Angels & Airwaves
Love: Album Parts One & Two
(Liberator)
Not content just to bring his dark and newly grown-up preoccupations to the post-reunion Blink-182 album, singer-guitarist Tom DeLonge is still dreaming big with his interim act Angels & Airwaves. So big, in fact, that one album simply can’t contain him: the band have followed up last year’s free-download third LP
LOVE with a sequel. The two are now joined as a double-CD, not to mention tied in with a sci-fi film called
Love. (The second film to spring from the acronym-challenged AVA.)

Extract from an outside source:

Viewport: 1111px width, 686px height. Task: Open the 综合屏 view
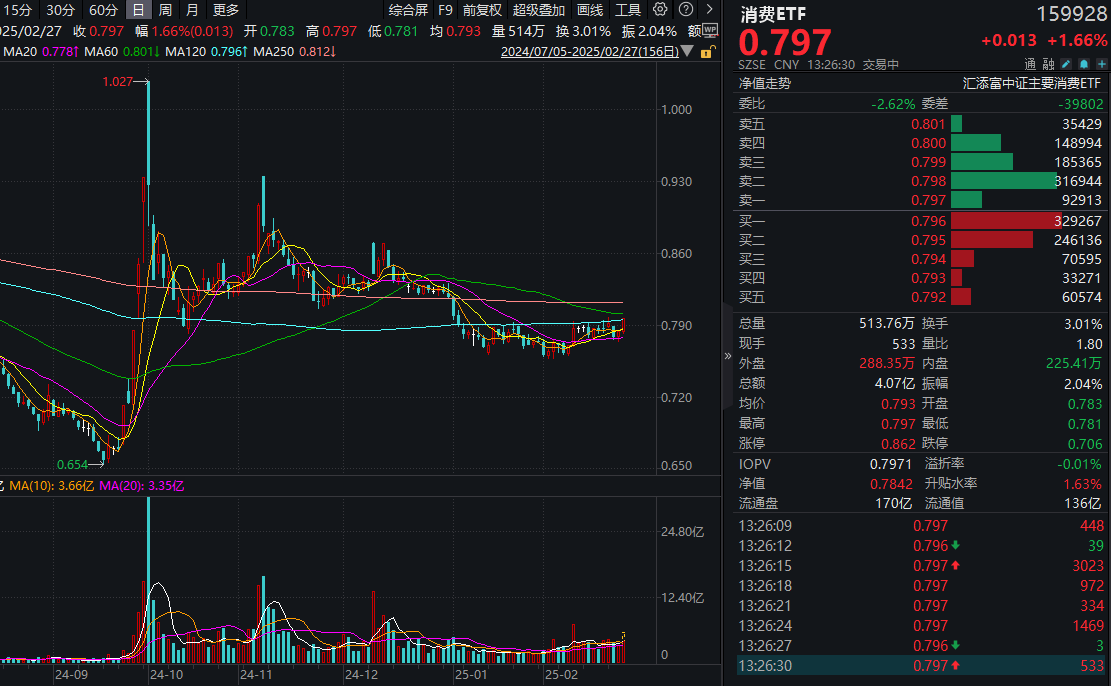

Taken together, though, the albums become suddenly redundant. All but rewriting the same song well into infinity – which does befit all those outer-space fixations – DeLonge and company go through only minor variations of a formula that involves dippy lyrics, vague electronics, faux-Edge guitar and a radioactive level of ennui.

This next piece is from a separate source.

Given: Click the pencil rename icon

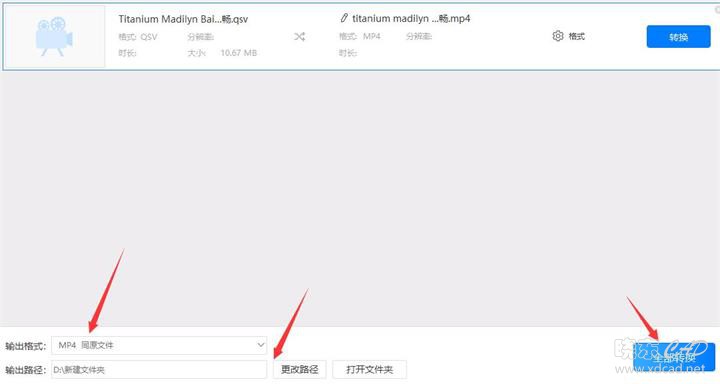Looking at the screenshot, I should tap(344, 18).
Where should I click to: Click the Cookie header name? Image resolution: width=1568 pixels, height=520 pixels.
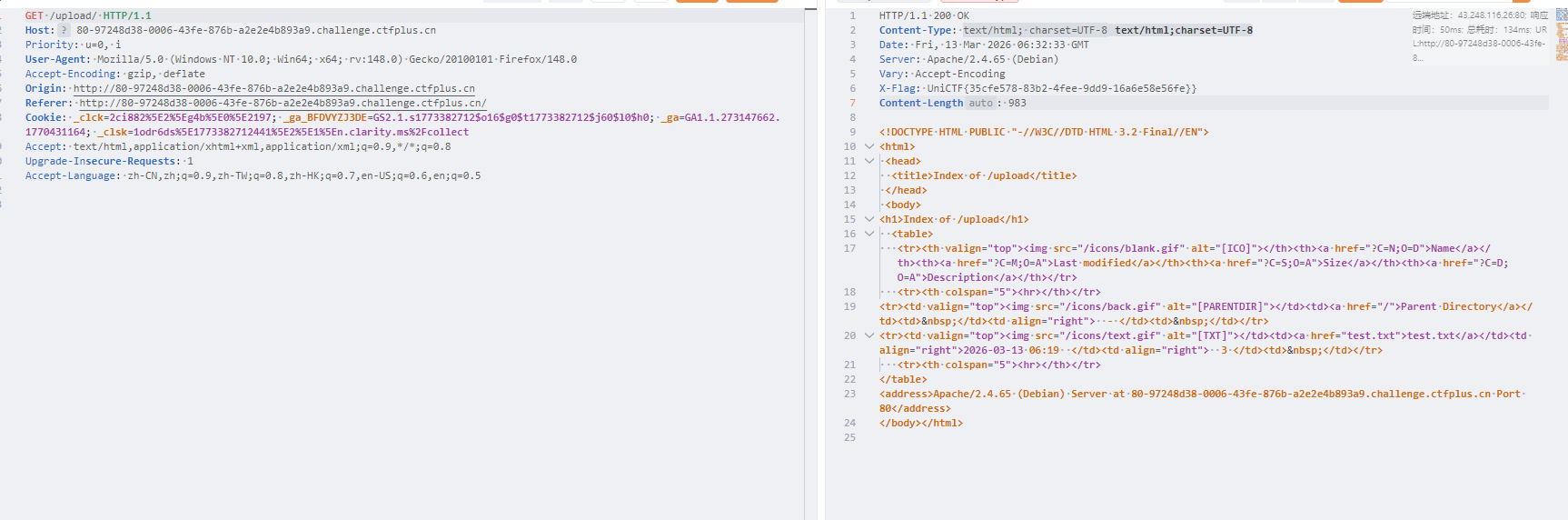point(44,117)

Less intergalactic pop-punk than soggy emo, AVA utilises former members of 30 Seconds to Mars, The Offspring and DeLonge’s previous sideband Box Car Racer to not so much break new ground as spin its wheels on an epic scale. And it’s all recorded by
someone named Critter.
Despite their staggered release, the two halves of
Love are tough to distinguish from each other. The first album leaned hard on synth-driven scope, Postal Service (or maybe Owl City?) signifiers and such pained pronouncements as
“We will see that we’re all connected.” Topped with DeLonge’s self-serious, over-enunciated croon, it rivalled 30 Seconds to Mars for overblown emo visions, albeit with quick detours into Snow Patrol balladry (‘Clever Love’) and doomsday ’80s (‘Hallucinations’). Suspending teen yearning in earthly orbit, Love emitted Hallmark-worthy slogans like
“We are all that we are / So terribly sorry” and
“We all are love and love is hard.”
Part Two is mostly more of the same:
“And there will be nothing left except sadness” and
“It’s well known that we have a fragile heart.” The “smash hit” single ‘Anxiety’ (see clip below) couples latter-day Green Day pretension with a mantra for Gen X and Y both:
“Don’t pressure us.” It so typifies this band that the 21 songs around it feel even more beside the point. That said, the power ballad ‘My Heroine (It’s Not Over)’ at least finds some grounding amid so much zero-gravity whinging. (‘Dry Your Eyes’ looks back on life and love as if floating above it all.) But this is still weak stuff: the dance-floor strobe of ‘The Revelator’ seems to single out
Achtung Baby specifically, for its U2 copycatting, while ‘Inertia’ indulges in M83-ish voice samples about life, man.
It all finishes with the requisite bombast. The guitar-synth combo of ‘Behold A Pale Horse’ nods to the immortal hook from Van Halen’s ‘Jump’, while the closing ‘All That We Are’ proceeds from heart-on-sleeve transmission to cresting climax.
Still, for all that by-the-numbers business, DeLonge and band stick to what will reach the back seats: Godzilla melodies, universal studies of misunderstood souls and the kind of emotional cues that ambush us from the background of TV shows. It may be ridiculous and over-the-top, but it’s not like he didn’t give us fair warning.